Similarly, there will be a few who will develop serious illnesses or be injured and won't have health insurance through their spouses' policies.

And there will be some whose efforts to build stable families through adoption will be stopped.

These are law-abiding people — people who wanted to get married for a long time but had to wait until it was made legal, which it was.

The United States of America knows that, which is why the Justice Department announced that it will honor those marriages. "These families should not be asked to endure uncertainty regarding their status as the litigation unfolds," Attorney General Eric Holder said Friday.

But Gov. Gary Herbert won't have it. He is still intent on denying them a civil right that the U.S. Constitution allows them to have.

Gov. Herbert put out a memo saying that, with a stay of Judge Shelby's decision, the state will refuse to recognize marriages that are already performed, even the small handful of marriages that were performed in Utah.

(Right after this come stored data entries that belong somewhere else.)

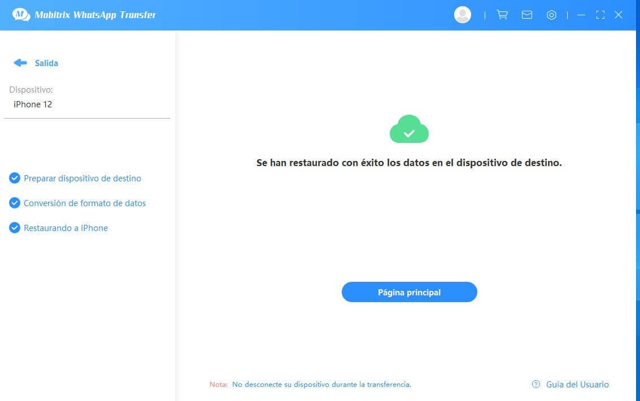
Task: Click the Conversión de formato de datos checkmark
Action: pos(14,203)
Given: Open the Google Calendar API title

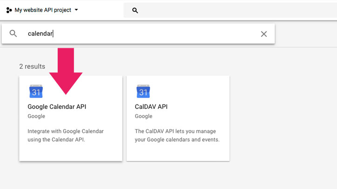Looking at the screenshot, I should (57, 107).
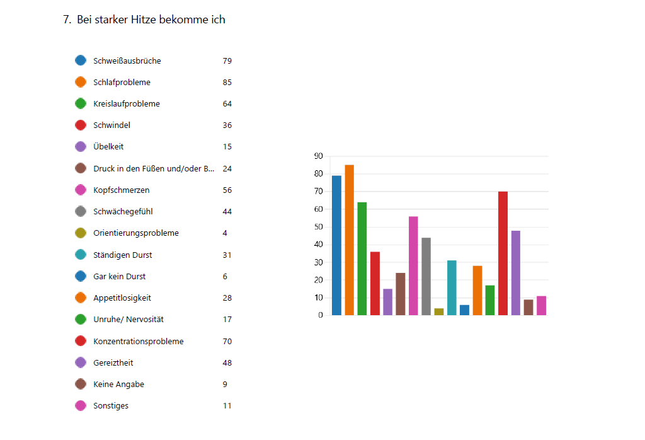Click the gray Schwächegefühl legend dot
This screenshot has height=440, width=645.
click(x=81, y=212)
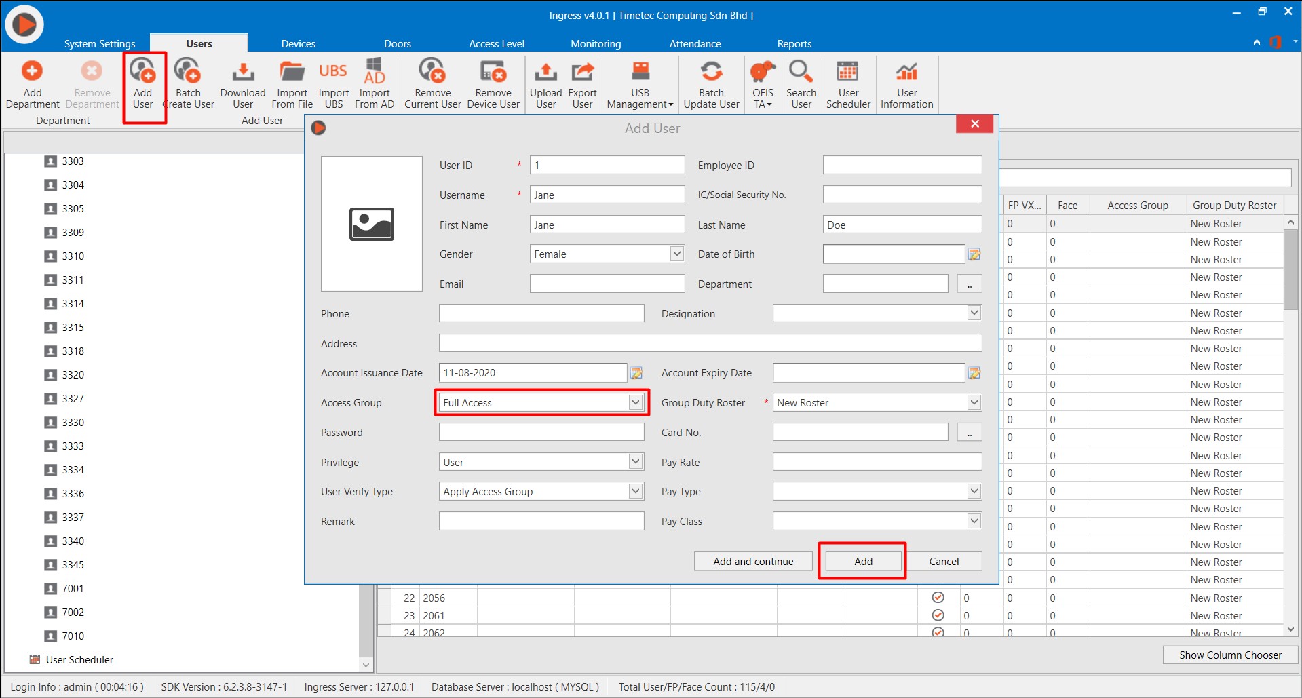Open the Attendance tab
Viewport: 1302px width, 698px height.
tap(695, 43)
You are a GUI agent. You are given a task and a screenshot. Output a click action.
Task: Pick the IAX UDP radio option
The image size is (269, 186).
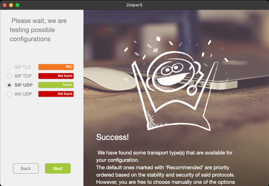9,94
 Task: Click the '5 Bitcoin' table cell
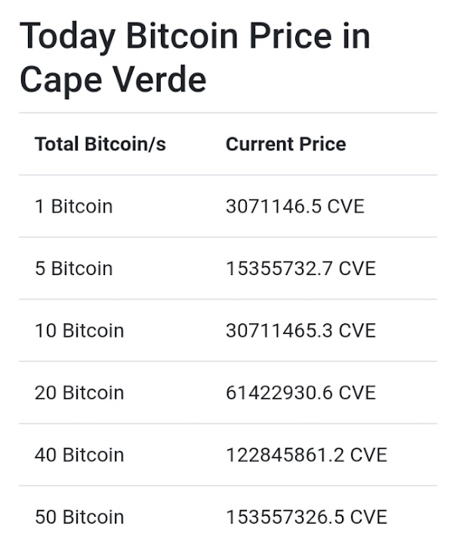point(73,268)
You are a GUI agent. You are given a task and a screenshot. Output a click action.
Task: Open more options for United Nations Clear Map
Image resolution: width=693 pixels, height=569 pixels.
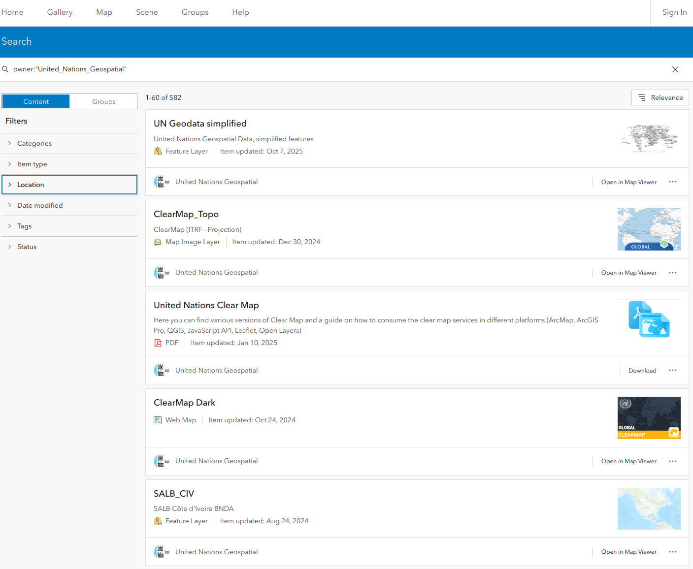coord(672,370)
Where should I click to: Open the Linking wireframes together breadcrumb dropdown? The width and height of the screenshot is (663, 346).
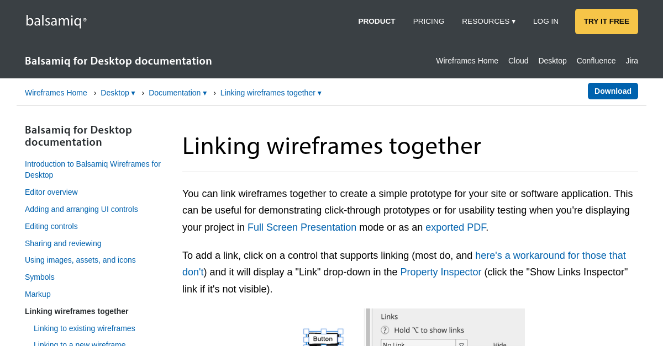tap(271, 93)
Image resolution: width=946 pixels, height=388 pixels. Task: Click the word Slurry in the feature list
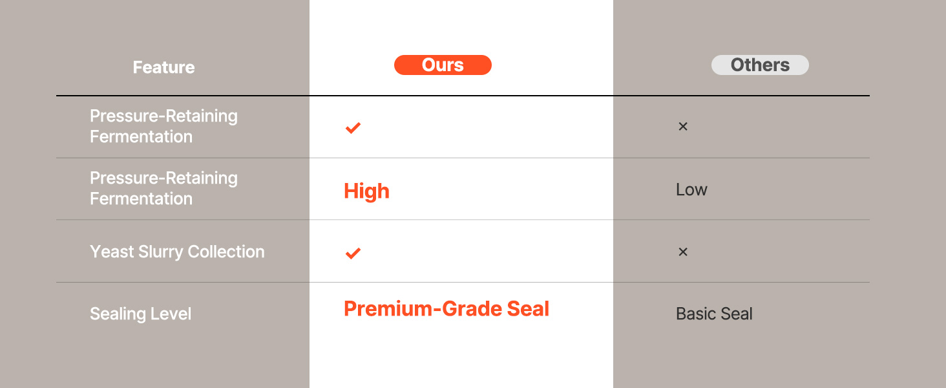160,252
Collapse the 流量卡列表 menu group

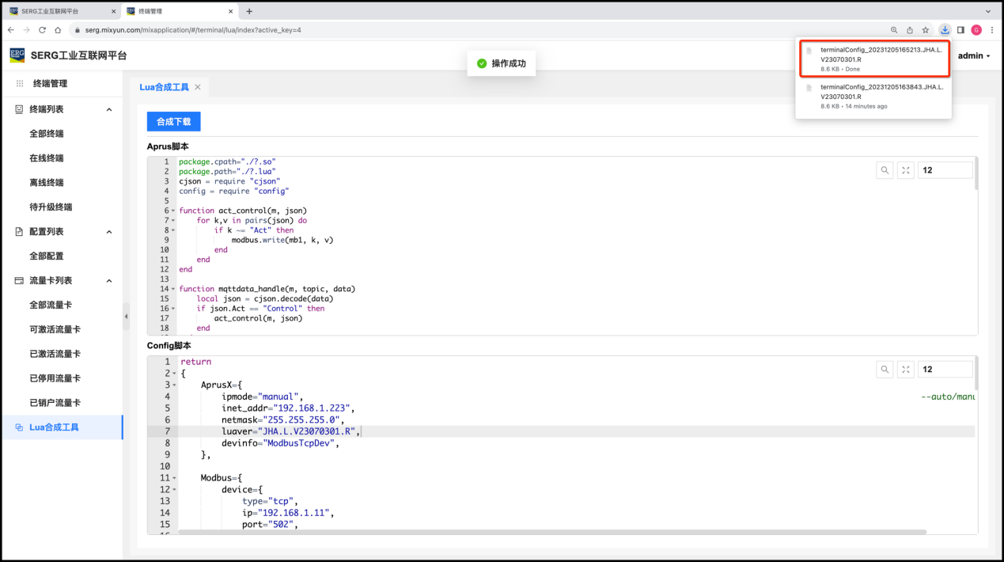109,281
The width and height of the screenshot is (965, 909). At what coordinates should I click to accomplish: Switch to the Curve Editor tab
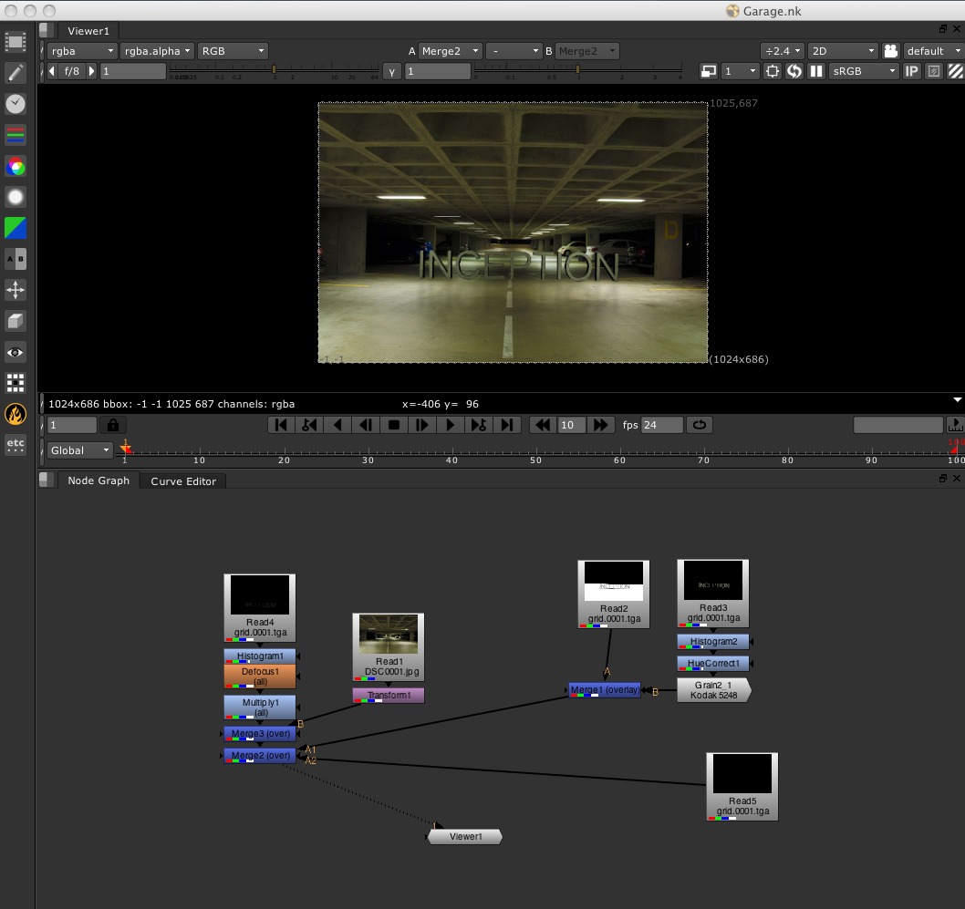pyautogui.click(x=182, y=480)
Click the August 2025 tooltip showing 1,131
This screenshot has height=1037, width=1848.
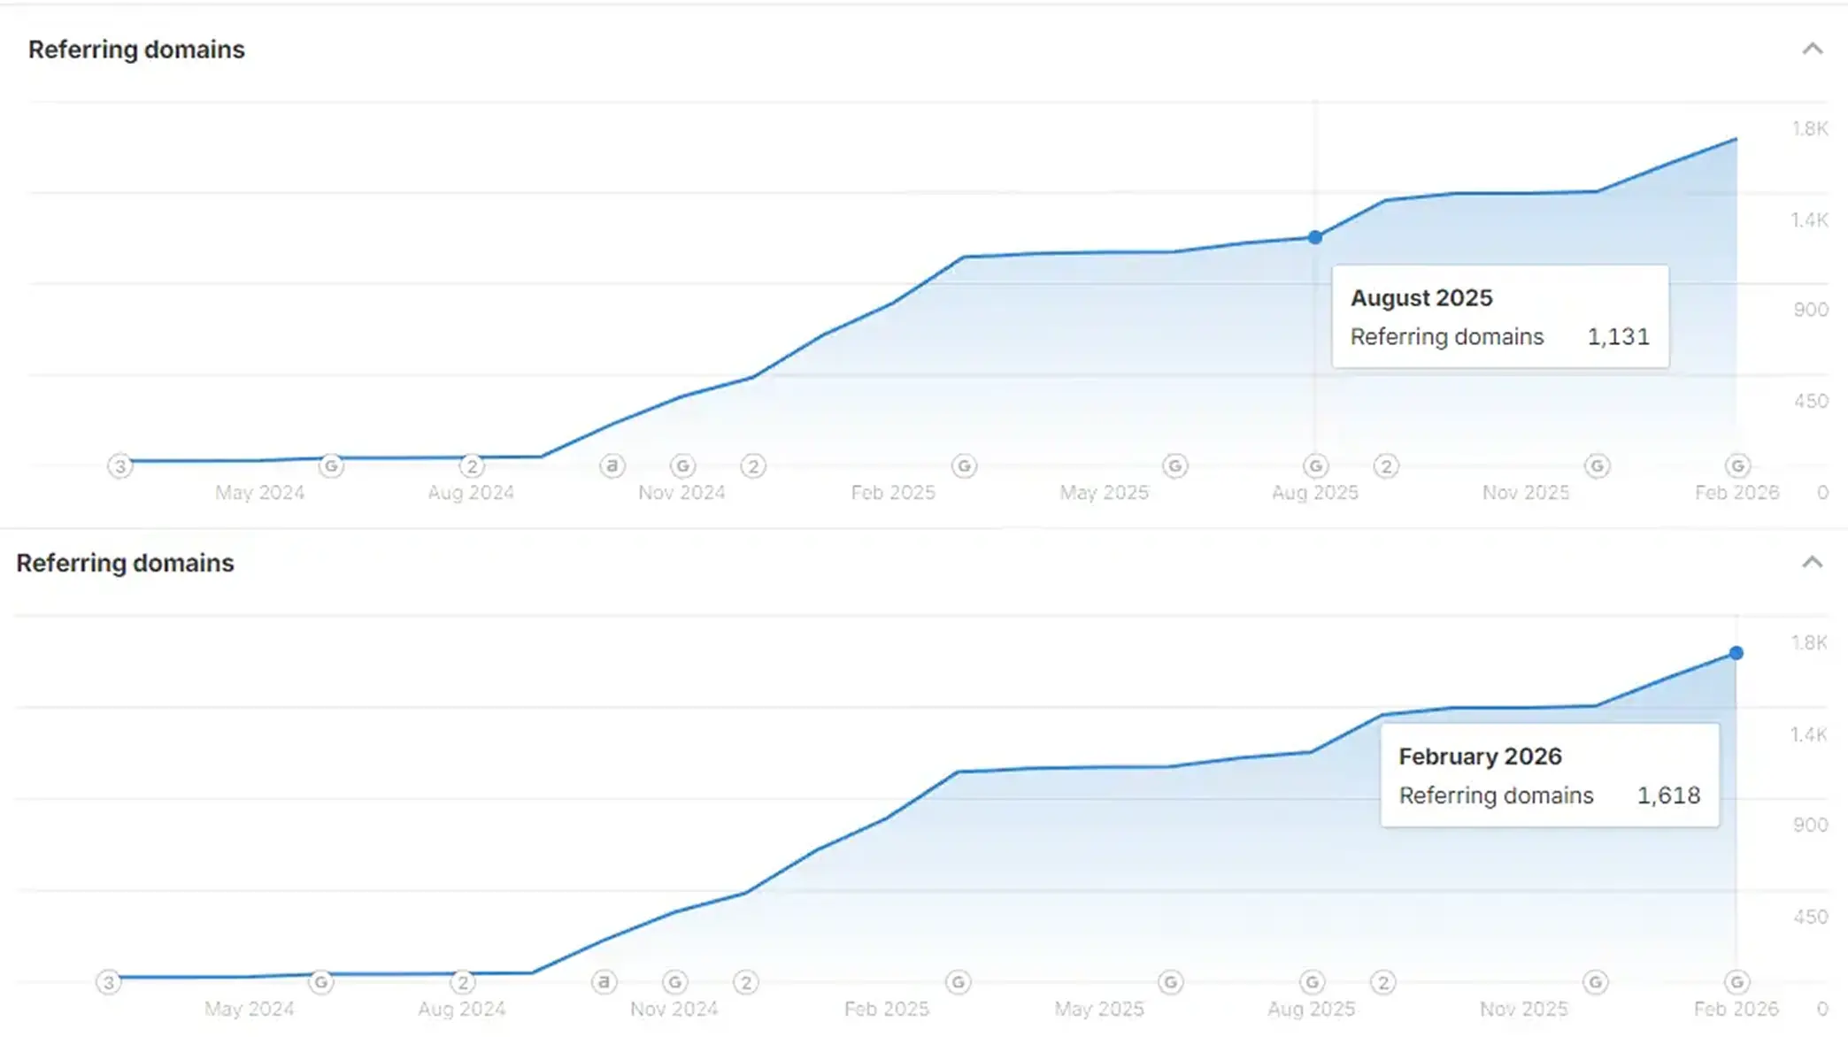(1500, 317)
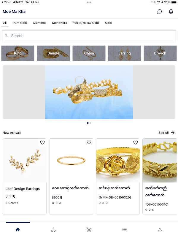The width and height of the screenshot is (178, 237).
Task: Go to second banner slide dot
Action: 90,123

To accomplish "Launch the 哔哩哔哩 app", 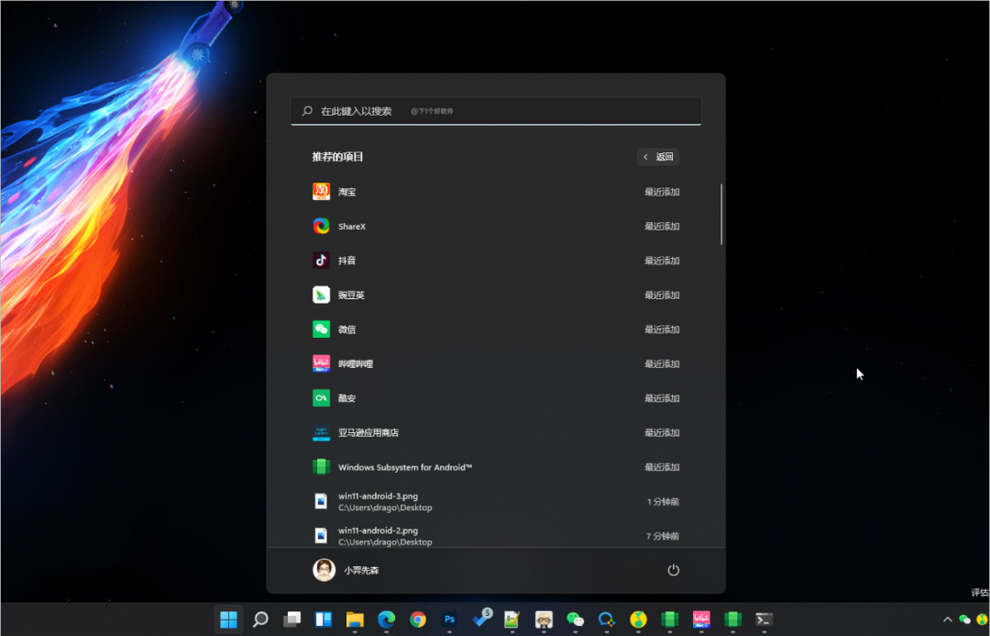I will [355, 364].
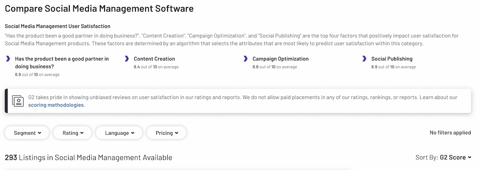Open the Rating filter dropdown

pos(73,133)
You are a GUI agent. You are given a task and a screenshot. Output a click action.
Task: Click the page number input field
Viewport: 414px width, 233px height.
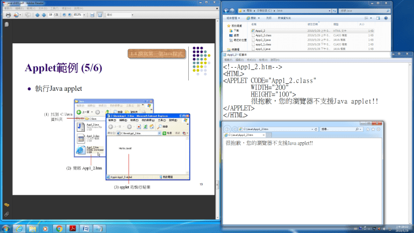pos(51,16)
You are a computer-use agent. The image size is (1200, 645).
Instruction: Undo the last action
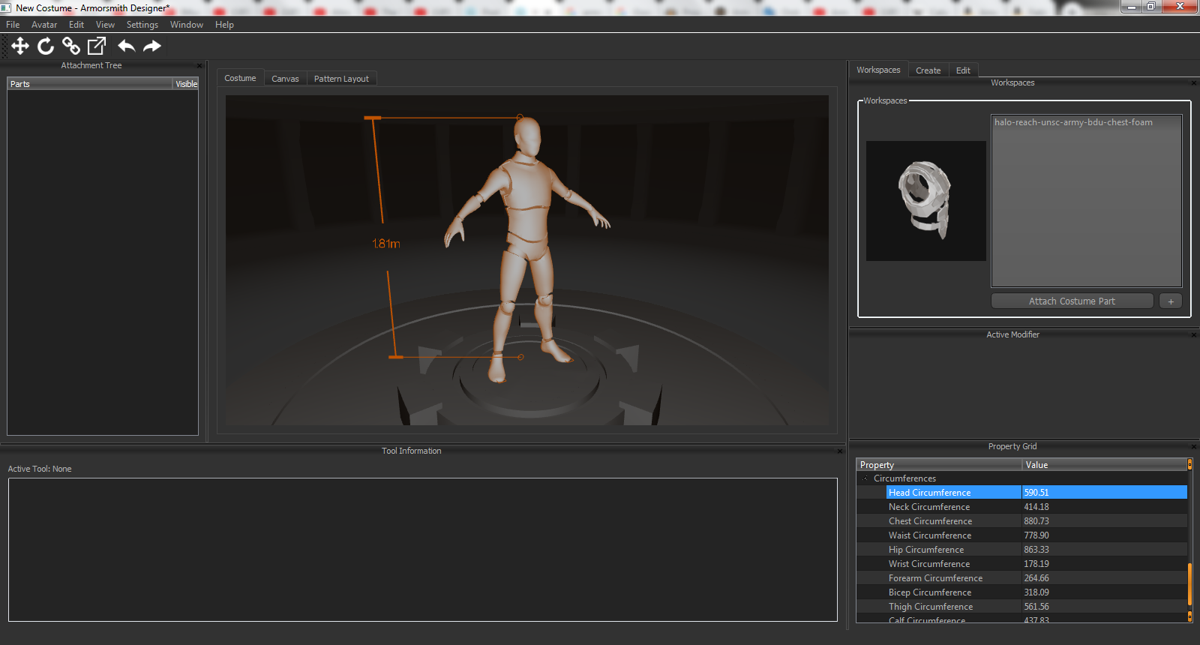pos(126,47)
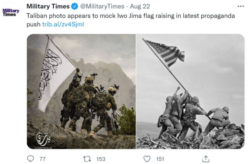Click the tweet text about Iwo Jima

[131, 20]
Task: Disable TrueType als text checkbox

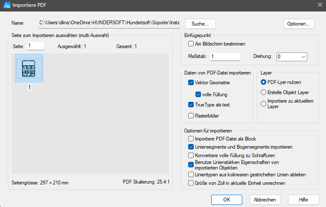Action: [191, 105]
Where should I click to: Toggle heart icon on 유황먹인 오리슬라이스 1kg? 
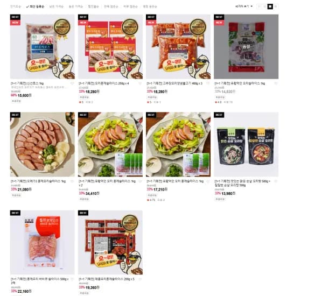pyautogui.click(x=276, y=83)
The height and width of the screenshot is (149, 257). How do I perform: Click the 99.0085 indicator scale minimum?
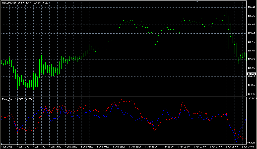coord(252,142)
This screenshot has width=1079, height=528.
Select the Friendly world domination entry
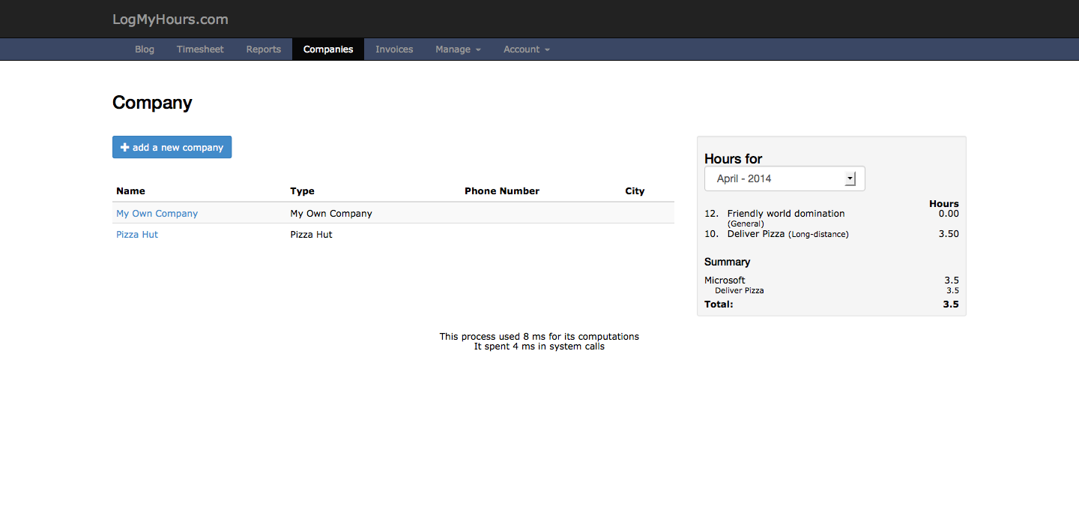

People from the Duck Dynasty guy to Wednesday's crowd at the Orem Golden Corral are clinging to the idea that these marriages would somehow hurt their own families and unravel society. They claim they're getting this straight from God.

That's not what God is telling others. There are people of all faiths who are saying that same-sex couples deserve the respect of law and the benefits of a legal commitment to each other. Many of those Utah couples were married by Christian clergy who feel the time for this has come.

Utah's gay and lesbian citizens have faced worse than anything their own state government can throw at them. They have survived bullying as children and discrimination as adults. They've faced struggles over their own yearnings in a society that pressured them to deny those yearnings, and they've emerged on the other side.

They shouldn't have to endure another year of such treatment, but most of them will. There is no state right to hurt people, and the Supreme Court will make that clear eventually.